Any requirements are going to be constraints, and may not be reflective of
reality, good practices, market needs, user expectations, etc. In your
example, discovery and purchase are often not performed in the same
transaction/visit/mental process. Different modalities will result in
different realistic time constraints. A UX person brought in to come up with
"a variety of design concepts" is going to pitch discovery (vacation planning,
pinterest-style aspirational ideation, reading travel stories, etc.) as
independent from purchase (booking last minute, booking for the future,
booking for a specific destination, booking for a specific cost, etc.). If
time (efficiency, shorter is better) is a metric they're going to pitch time
(time to bounce, longer is better) instead.

Any constraints are going to limit your possibilities, and might result in a
local maximum.
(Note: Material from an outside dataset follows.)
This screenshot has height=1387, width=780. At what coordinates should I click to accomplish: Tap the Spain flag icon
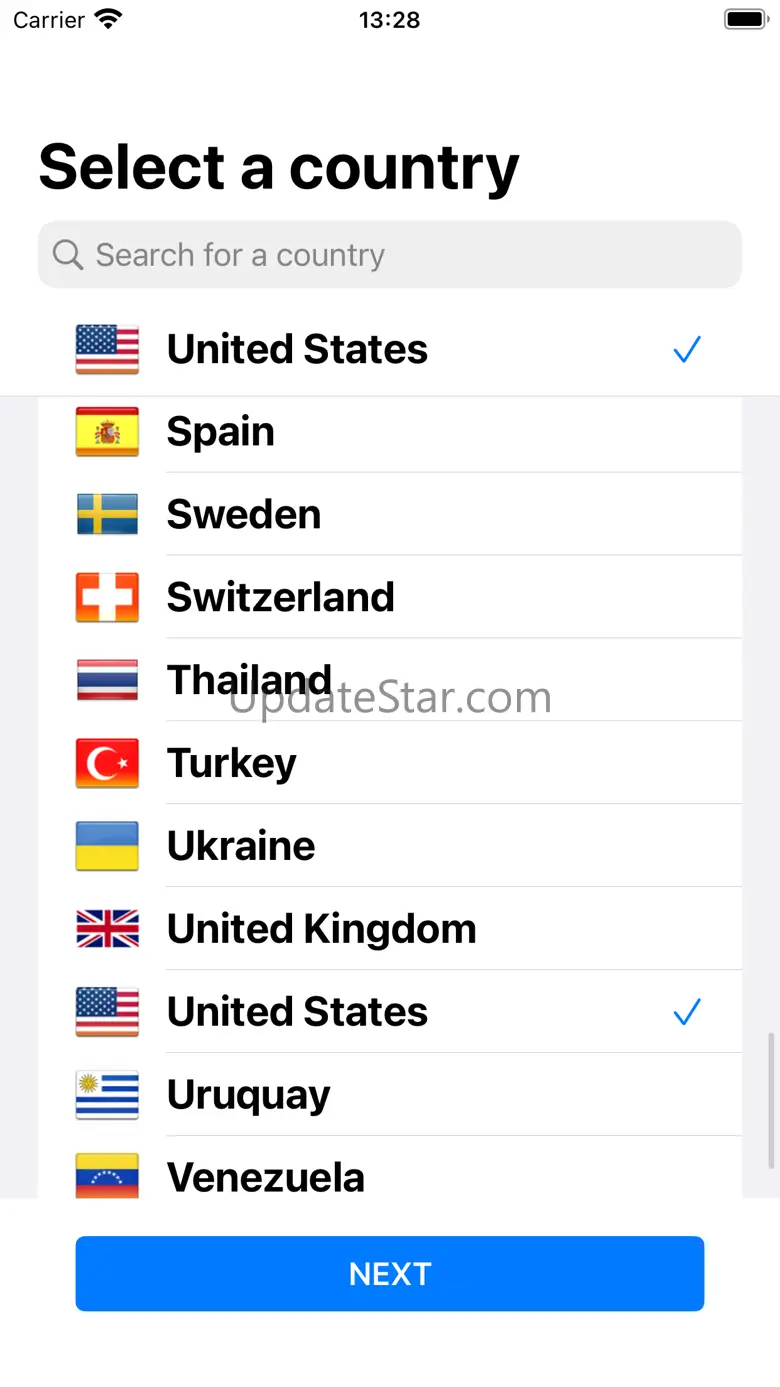(x=107, y=432)

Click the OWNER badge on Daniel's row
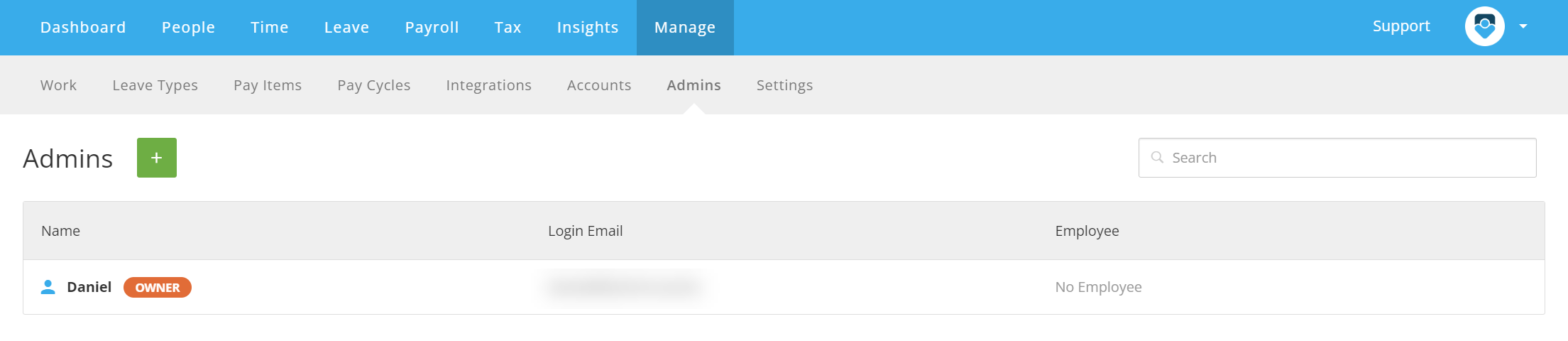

If you're okay with that, fine, just say it up front, so
everyone is on the same page.

UX job titles are pretty varied, because UX roles tend to fill the space left
by whatever expertise the product team is missing, whether research, or user
contact, or interaction design, or visual design, etc. Again, I think you'd be
better served by looking for types of experience.

Designer, UX designer, product designer, UX strategist, all might work as
titles. Someone with research experience is probably necessary, but someone
that is a dedicated researcher probably won't also be able to do the design
work, and someone that specializes in visual design probably won't be able to
do the research.

Does that help?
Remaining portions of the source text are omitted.